PROBLEM
The material below holds pictures; leave them out and reproduce exactly the lines from the one with "Task: Click the 镍 metal row label" through the one with "The width and", inclusive.

#### MATERIAL FOR THE TASK

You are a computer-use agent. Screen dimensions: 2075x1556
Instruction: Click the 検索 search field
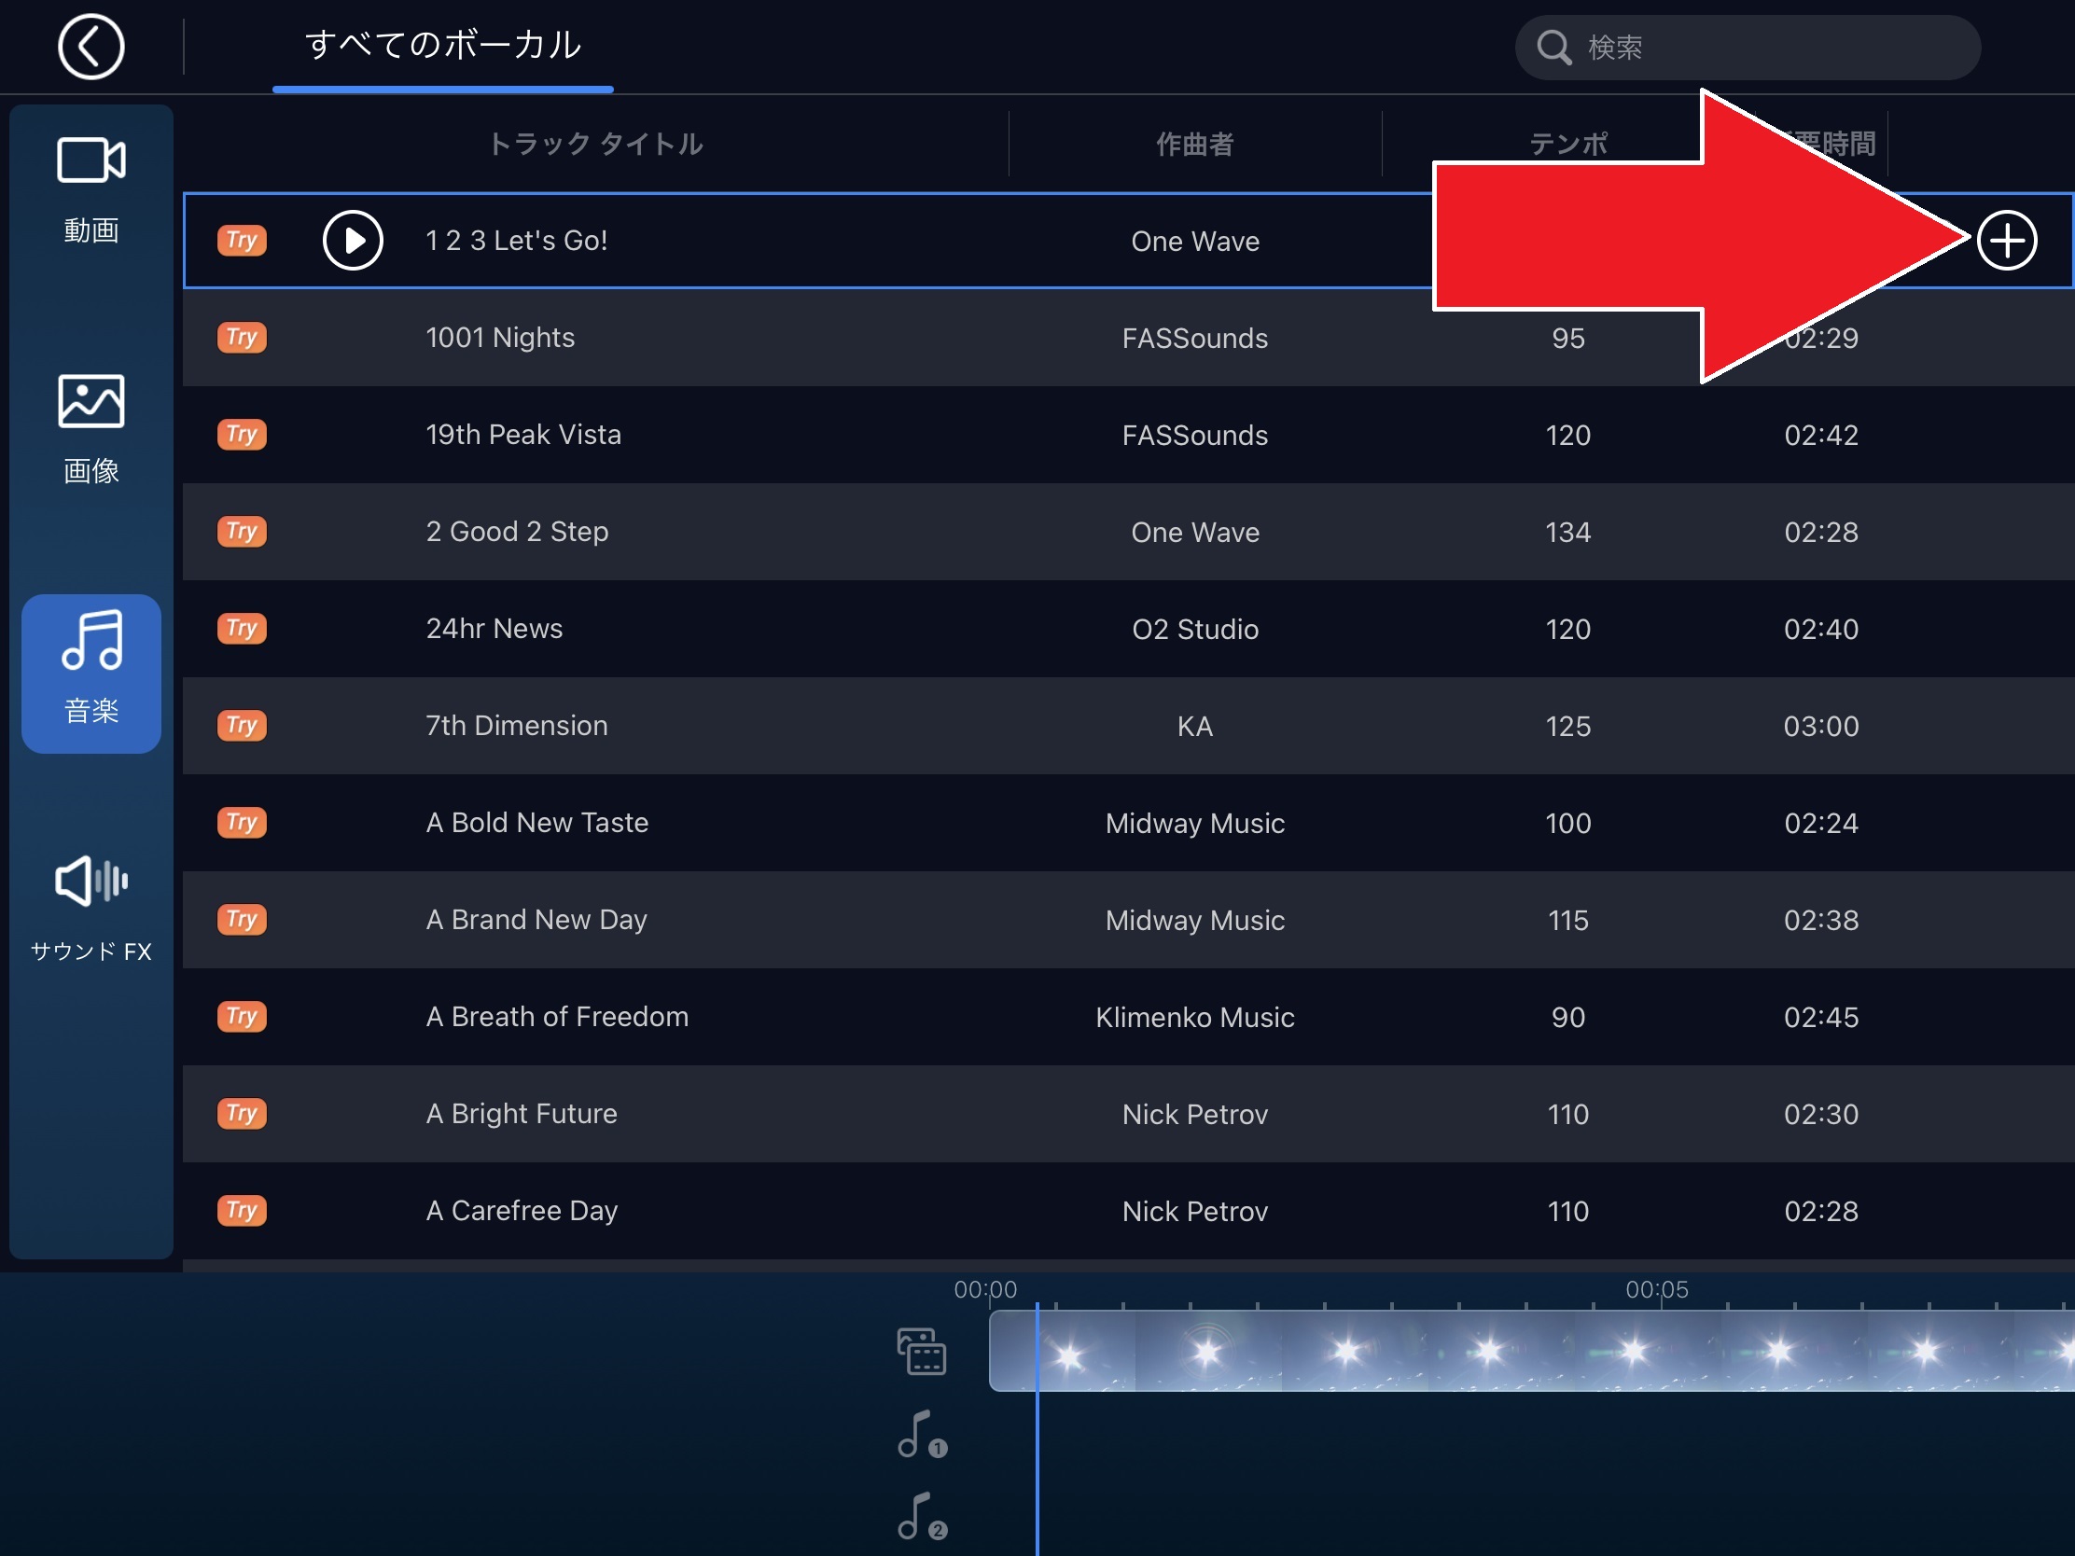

########
#### MATERIAL FOR THE TASK

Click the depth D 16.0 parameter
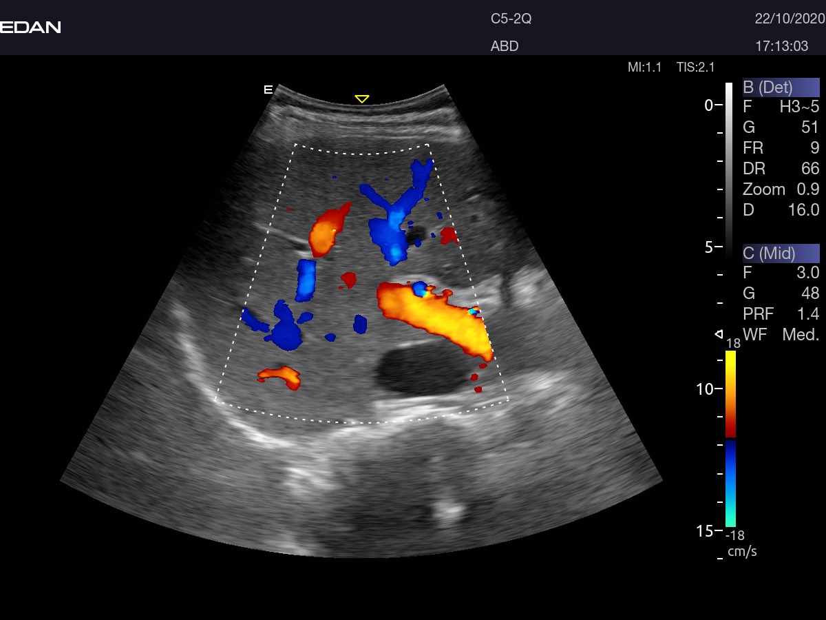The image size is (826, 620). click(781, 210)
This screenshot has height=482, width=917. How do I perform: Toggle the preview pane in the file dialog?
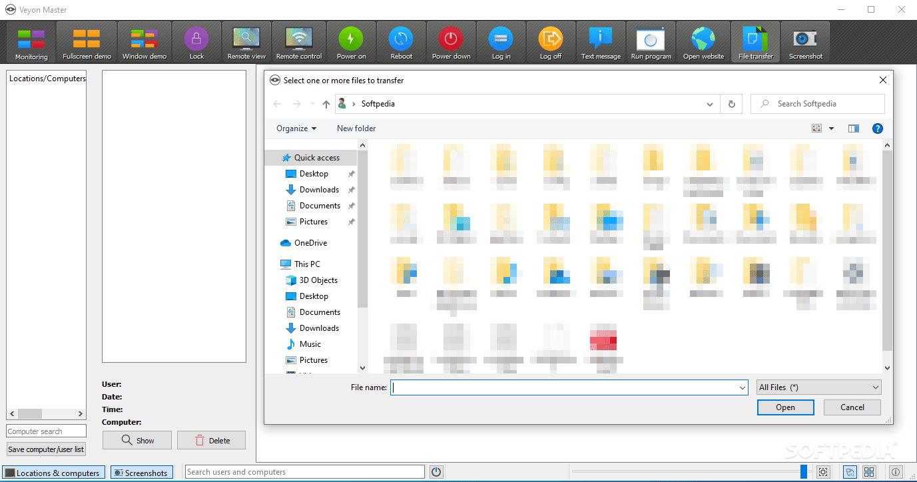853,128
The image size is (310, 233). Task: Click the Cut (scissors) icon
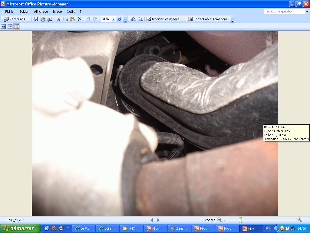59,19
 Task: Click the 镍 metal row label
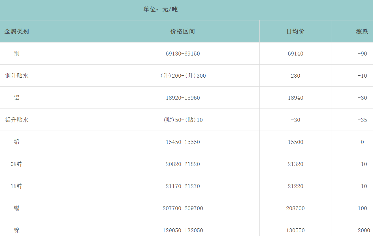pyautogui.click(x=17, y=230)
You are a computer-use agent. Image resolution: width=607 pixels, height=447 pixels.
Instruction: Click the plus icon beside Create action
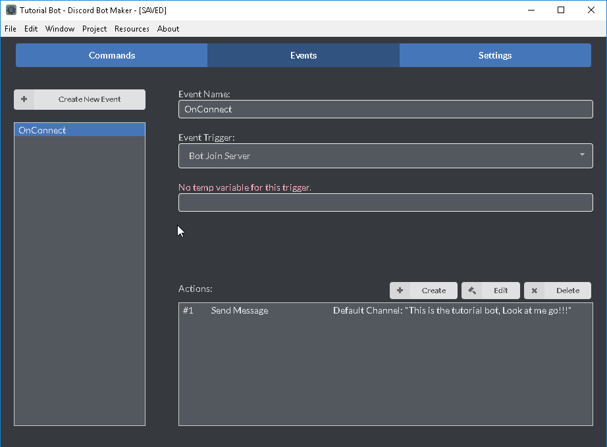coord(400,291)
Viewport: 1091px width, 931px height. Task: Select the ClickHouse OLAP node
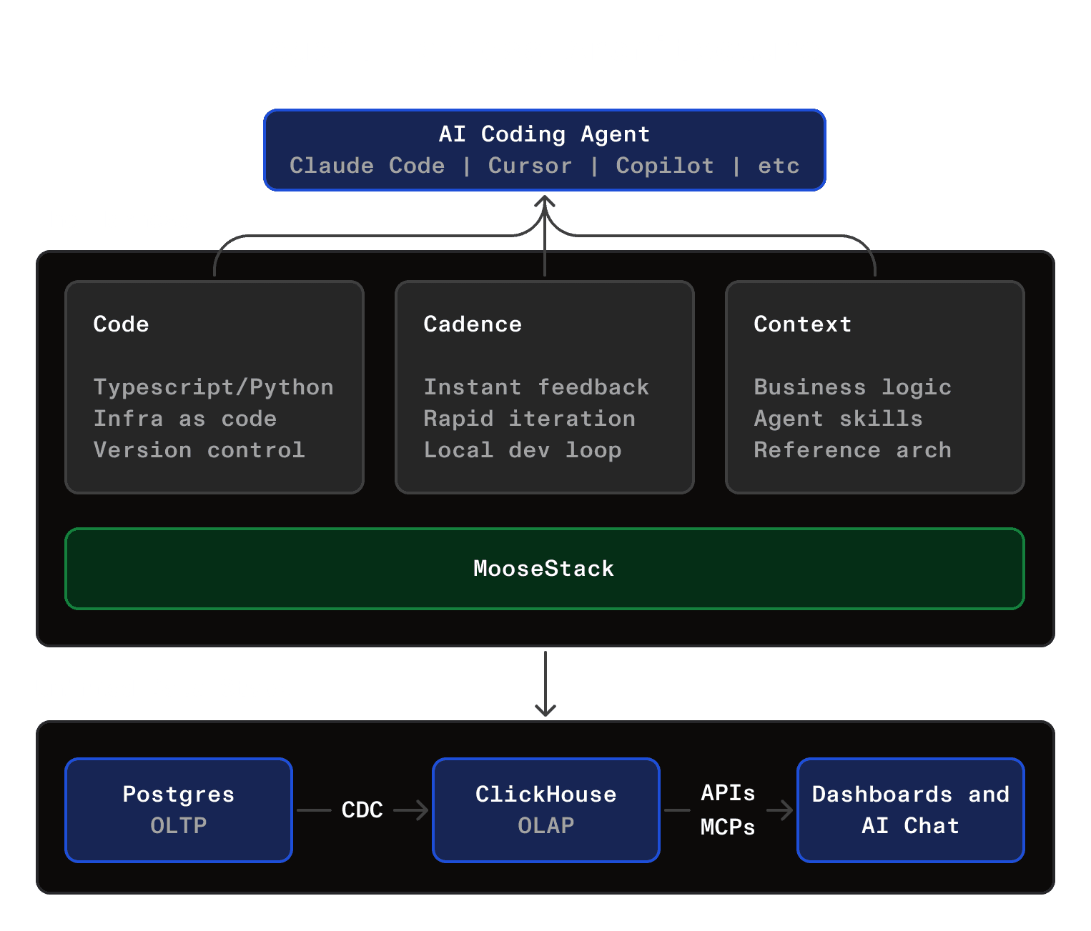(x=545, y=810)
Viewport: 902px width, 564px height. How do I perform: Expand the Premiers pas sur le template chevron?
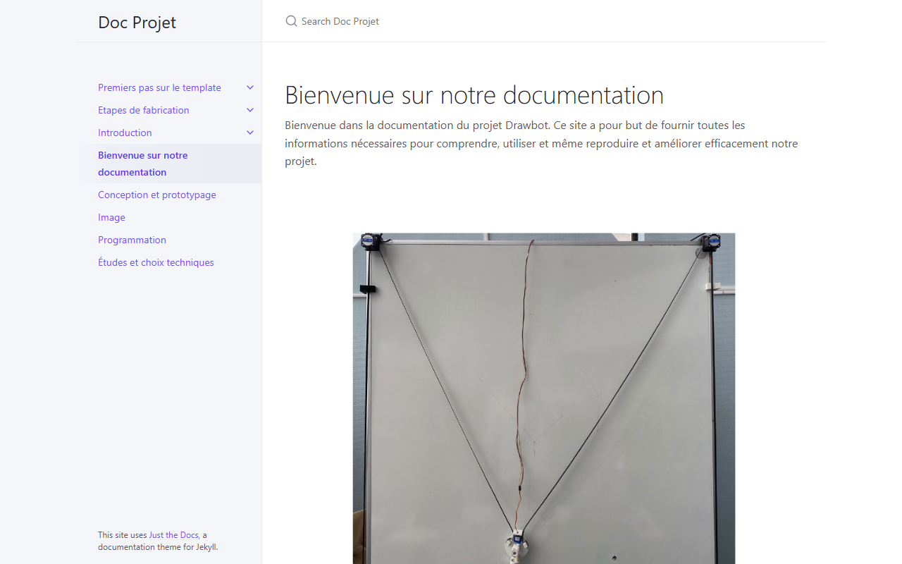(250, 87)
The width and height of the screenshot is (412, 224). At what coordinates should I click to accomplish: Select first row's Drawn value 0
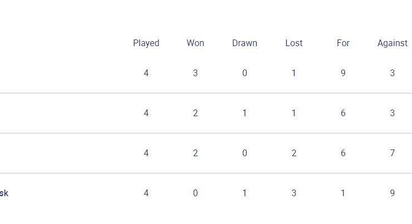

########

EXERCISE OUTPUT
 Task: Click the 镍 metal row label
pyautogui.click(x=17, y=230)
You are a computer-use agent. Image resolution: width=607 pixels, height=447 pixels.
Instruction: Click the plus icon beside Create action
coord(400,291)
Viewport: 1091px width, 931px height. Task: Select the ClickHouse OLAP node
(x=545, y=810)
Viewport: 902px width, 564px height. How do I perform: Expand the Premiers pas sur le template chevron?
(250, 87)
The width and height of the screenshot is (412, 224). At what coordinates should I click to accomplish: Select first row's Drawn value 0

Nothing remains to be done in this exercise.